**WHAT YOU NEED TO DO**
Pull out the lines from the one containing "has height=840, width=1446." through the one containing "Action: tap(463, 1356)", both included, and copy them word for word.

**Data on locating visible targets**
-- start --

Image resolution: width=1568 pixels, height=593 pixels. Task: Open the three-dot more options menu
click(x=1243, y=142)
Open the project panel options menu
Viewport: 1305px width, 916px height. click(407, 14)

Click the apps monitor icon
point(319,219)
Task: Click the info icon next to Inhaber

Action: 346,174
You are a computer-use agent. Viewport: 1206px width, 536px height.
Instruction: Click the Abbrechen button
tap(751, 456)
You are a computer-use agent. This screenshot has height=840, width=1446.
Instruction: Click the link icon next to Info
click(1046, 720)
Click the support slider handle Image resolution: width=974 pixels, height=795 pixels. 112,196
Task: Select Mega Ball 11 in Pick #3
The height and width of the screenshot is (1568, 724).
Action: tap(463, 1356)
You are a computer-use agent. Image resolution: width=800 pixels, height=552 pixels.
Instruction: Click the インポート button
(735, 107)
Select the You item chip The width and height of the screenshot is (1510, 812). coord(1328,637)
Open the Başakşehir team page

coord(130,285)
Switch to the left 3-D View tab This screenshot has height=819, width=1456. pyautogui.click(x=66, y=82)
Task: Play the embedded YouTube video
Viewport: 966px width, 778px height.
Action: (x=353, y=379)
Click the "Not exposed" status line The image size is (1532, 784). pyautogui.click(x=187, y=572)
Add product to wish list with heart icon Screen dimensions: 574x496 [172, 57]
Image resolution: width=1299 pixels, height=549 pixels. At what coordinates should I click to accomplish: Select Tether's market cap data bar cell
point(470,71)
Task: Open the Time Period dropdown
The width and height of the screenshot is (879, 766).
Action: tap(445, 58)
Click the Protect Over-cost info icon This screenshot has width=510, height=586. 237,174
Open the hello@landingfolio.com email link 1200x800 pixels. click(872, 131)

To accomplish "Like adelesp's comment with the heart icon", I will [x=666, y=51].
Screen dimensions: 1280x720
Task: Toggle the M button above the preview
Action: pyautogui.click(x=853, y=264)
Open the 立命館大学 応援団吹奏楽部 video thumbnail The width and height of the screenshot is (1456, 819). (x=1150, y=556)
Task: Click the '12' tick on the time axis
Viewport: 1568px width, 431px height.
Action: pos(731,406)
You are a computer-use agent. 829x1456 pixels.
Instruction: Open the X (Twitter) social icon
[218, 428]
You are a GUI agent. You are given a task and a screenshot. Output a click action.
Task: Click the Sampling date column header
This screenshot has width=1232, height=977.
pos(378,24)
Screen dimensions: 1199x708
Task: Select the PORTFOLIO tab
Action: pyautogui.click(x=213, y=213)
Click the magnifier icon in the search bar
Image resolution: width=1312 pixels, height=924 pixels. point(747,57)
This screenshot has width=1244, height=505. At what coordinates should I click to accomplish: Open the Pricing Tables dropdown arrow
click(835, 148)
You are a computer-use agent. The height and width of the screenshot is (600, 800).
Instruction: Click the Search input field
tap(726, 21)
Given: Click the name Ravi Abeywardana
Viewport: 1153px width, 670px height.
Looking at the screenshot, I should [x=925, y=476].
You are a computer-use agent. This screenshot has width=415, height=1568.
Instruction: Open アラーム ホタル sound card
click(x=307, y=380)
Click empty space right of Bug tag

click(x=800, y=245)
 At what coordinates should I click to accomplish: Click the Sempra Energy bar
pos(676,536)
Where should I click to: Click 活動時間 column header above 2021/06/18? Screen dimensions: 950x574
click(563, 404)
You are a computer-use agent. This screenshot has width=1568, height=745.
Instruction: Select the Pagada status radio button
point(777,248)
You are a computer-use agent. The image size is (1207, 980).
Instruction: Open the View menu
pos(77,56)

-- end --

**FINISHED TASK**
You are a computer-use agent. This screenshot has height=840, width=1446.
Instruction: Click the link icon next to Info
click(1046, 720)
Click the support slider handle Image resolution: width=974 pixels, height=795 pixels. 112,196
Task: Select Mega Ball 11 in Pick #3
The height and width of the screenshot is (1568, 724).
Action: tap(463, 1356)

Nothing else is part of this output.